◆ **Ejercicio 1**: Según el texto sobre Adriana, ¿por qué los médicos aconsejaron a la familia que perdiera cualquier esperanza? Respóndelo en una a tres oraciones.
◆ **Ejercicio 2**:
Indica si cada afirmación coincide con el texto sobre Adriana. Responde sí o no y cita las palabras exactas del texto que lo deciden.
(a) Adriana trabajaba de día limpiando en un edificio de Sabadell.
(b) El golpe le produjo diecinueve coágulos en el cerebro.
(c) Quien narra se presenta como protagonista de la historia.
◆ **Ejercicio 3**: Retoma el texto sobre Adriana justo después de su última oración y continúa el relato.

◆ **Fragmento seleccionado**:
Quien tiene una bonita historia que contar tiene ante sí un maravilloso tesoro, que se lo pregunten si no a Sherezade. Por una de esas sorpresas que te da a veces la vida, la historia que les tengo que relatar, y que probablemente oyeran el martes pasado en El Tirachinas, me incluye a mí, aunque yo no sea más que un extra invitado de repente por la auténtica protagonista que no es otra que Adriana. Hace dos años y medio que Adriana, que trabajaba por las noches limpiando en un edificio de Sabadell, rodó escaleras abajo y se golpeó tan fuerte en la cabeza que entró en coma. El golpe, tan violento como un hachazo, le produjo diecinueve coágulos en el cerebro, hasta el punto que los médicos aconsejaron a la familia que perdiera cualquier esperanza de que pudiera salir adelante. Pero el corazón de Adriana, sujeta a la vida por un respirador artificial, se empeñaba en latir. Latía, pues, el corazón de la protagonista de nuestra historia y, aunque pendiendo de un hilo, continuaba llevándoles la contraria a los doctores.

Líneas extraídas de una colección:
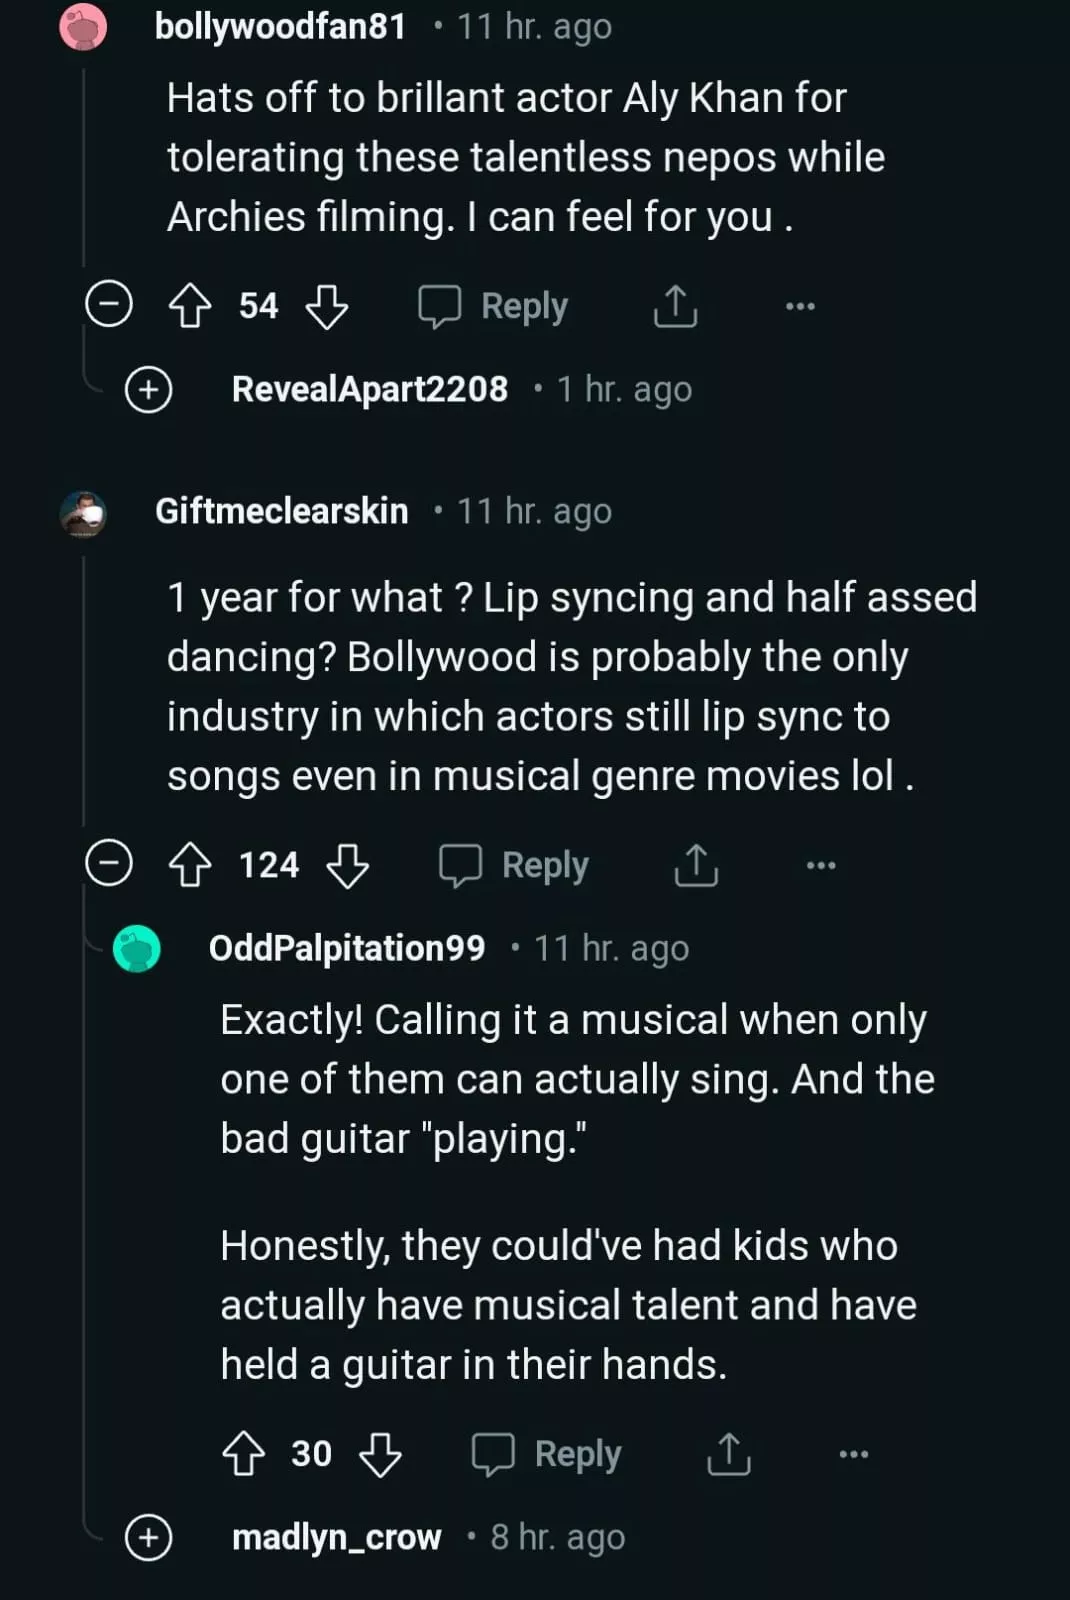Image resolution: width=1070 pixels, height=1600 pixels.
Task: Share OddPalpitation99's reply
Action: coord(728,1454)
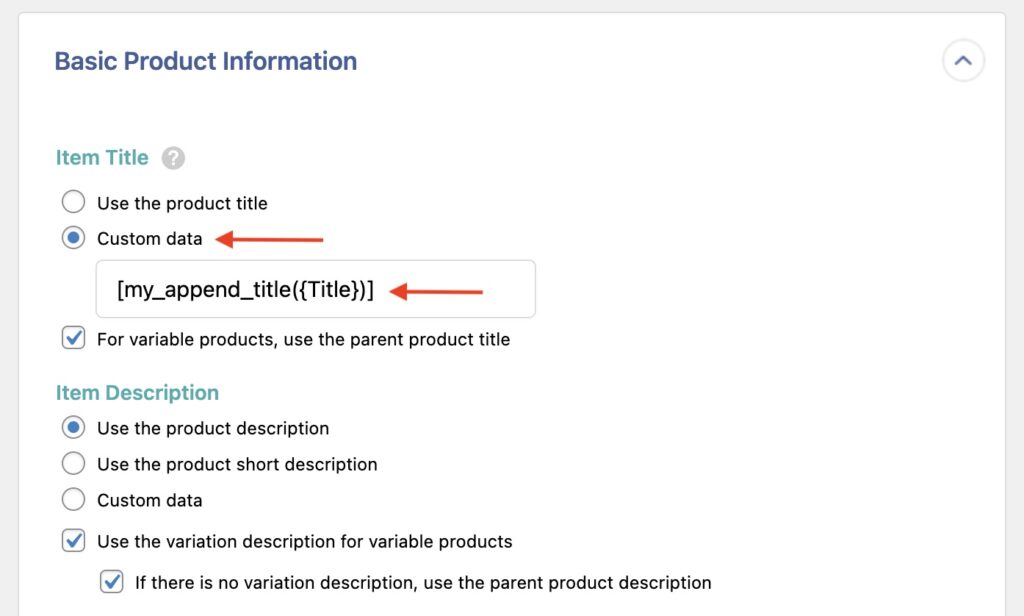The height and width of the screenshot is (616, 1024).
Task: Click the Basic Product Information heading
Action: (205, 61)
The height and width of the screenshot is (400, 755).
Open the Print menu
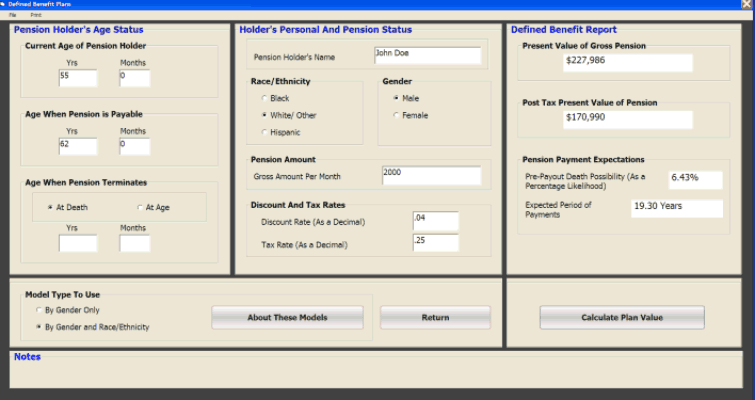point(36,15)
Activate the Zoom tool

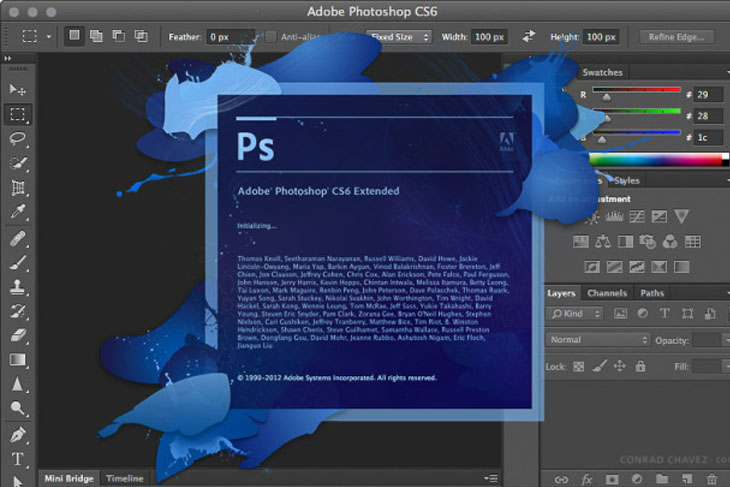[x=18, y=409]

---

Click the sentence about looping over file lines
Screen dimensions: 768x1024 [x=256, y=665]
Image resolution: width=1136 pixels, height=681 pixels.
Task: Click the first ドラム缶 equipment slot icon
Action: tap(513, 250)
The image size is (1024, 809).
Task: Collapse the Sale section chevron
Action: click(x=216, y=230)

---

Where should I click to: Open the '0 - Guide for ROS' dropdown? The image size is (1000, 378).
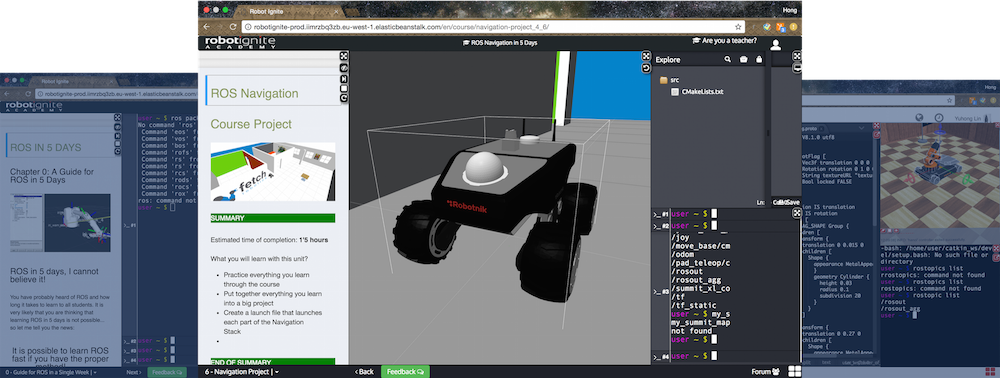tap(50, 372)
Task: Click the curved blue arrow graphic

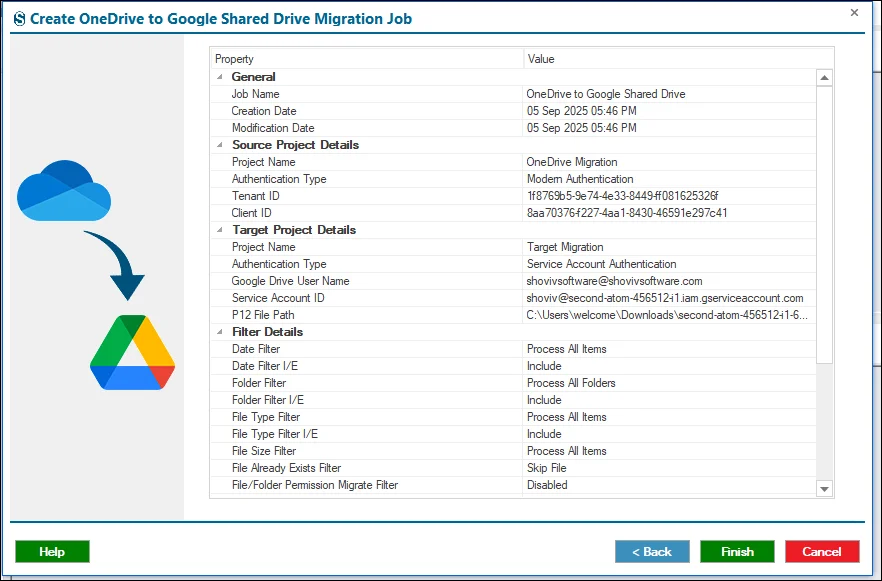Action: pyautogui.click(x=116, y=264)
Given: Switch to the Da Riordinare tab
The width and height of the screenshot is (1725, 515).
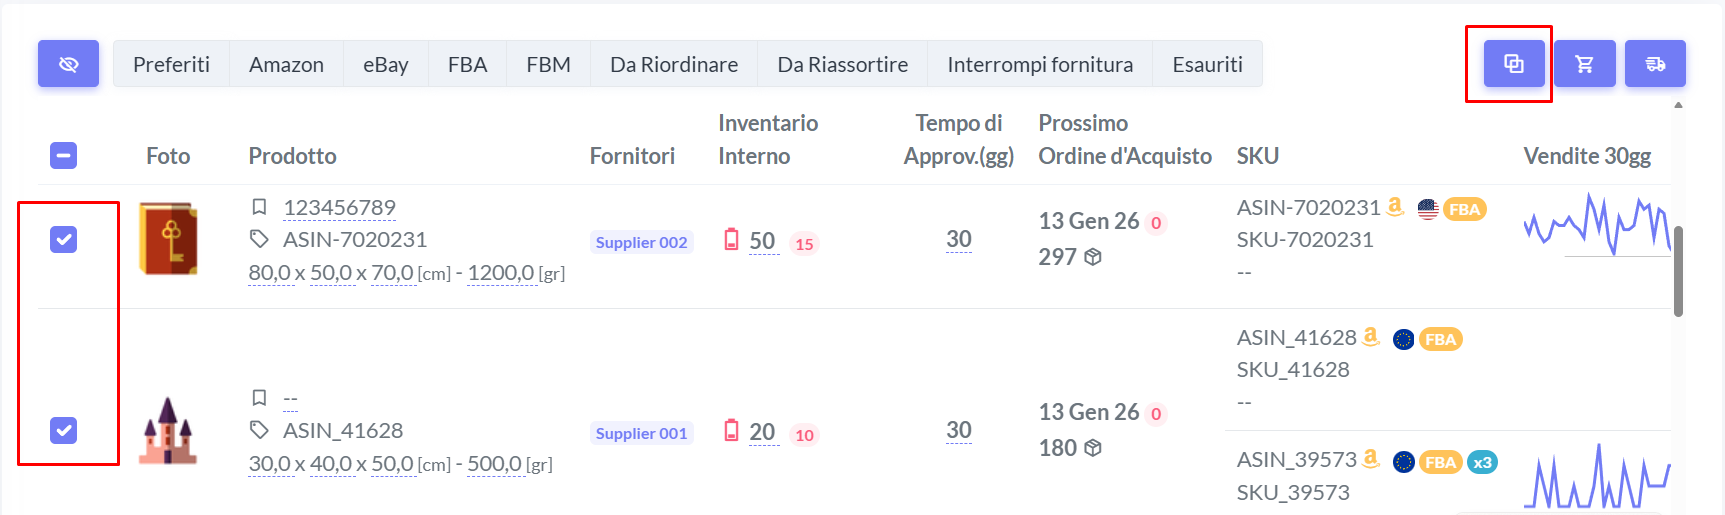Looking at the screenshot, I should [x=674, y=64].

◆ **Respuesta final 1**: Porque el golpe que Adriana se dio en la cabeza al rodar escaleras abajo, tan violento como un hachazo, le produjo diecinueve coágulos en el cerebro. Su gravedad fue tal que los médicos aconsejaron a la familia perder la esperanza de que saliera adelante.

◆ **Respuesta final 2**:
(a) No: «trabajaba por las noches limpiando en un edificio de Sabadell».
(b) Sí: «le produjo diecinueve coágulos en el cerebro».
(c) No: «aunque yo no sea más que un extra invitado de repente por la auténtica protagonista que no es otra que Adriana».

◆ **Respuesta final 3**:
Regresemos al presente, en concreto a un día de finales del mes de julio. Han pasado dos años y medio y Adriana sigue viva y su corazón continúa latiendo. Late tan fuerte que, de repente, despierta y, ante la reacción atónita de su madre y del médico que la trata, pronuncia un nombre desconocido para ellos. El nombre que pronuncia, y aquí entro yo en acción porque así lo quiso ella, es precisamente el mío. Ana, su hermana, empieza a investigar y Adriana la ayuda rápidamente a casar todas las piezas. Resulta que la protagonista de esta increíble historia escuchaba todas las noches El Tirachinas y, aunque los médicos del hospital nunca han visto nada igual, la teoría resuelve que fue a mí a quien escuchó por última vez antes del accidente. La primera vez que tuve noticia de esta historia me pareció mentira y si no fuera porque es verdad me lo seguiría pareciendo.

Ya he contado más de cien veces y más de mil la historia feliz de la increíble Adriana y de ese corazón que se negó a dejar de latir pese a todos los malos augurios. Me veo a mí mismo dentro de treinta años como el juglar sirio Hanna Diab, rodeado de chiquillos con el pelo ensortijado, la cara sucia y la boca abierta, repitiendo, quizá un poquito adornado, (cosas de la edad) el relato de lo sucedido más de un cuarto de siglo antes. Esto es una pequeña locura. La gente está encantada con la historia de Adriana y hasta hay quien nos envía poemas a la Cadena Cope. El otro día le dije que ella es sin lugar a dudas la mejor promoción que puede hacerse de la radio y por supuesto de la vida. Gracias a Dios está bien y eso es lo único que importa. Acaba de cumplir catorce días y le queda una larga vida por delante. Y yo, gracias a un corazón indomable del que no tenía conocimiento hasta hace menos de dos semanas, tengo al fin una gran historia que contar después de veinte años ejerciendo el periodismo. Increíble y cierto a la vez.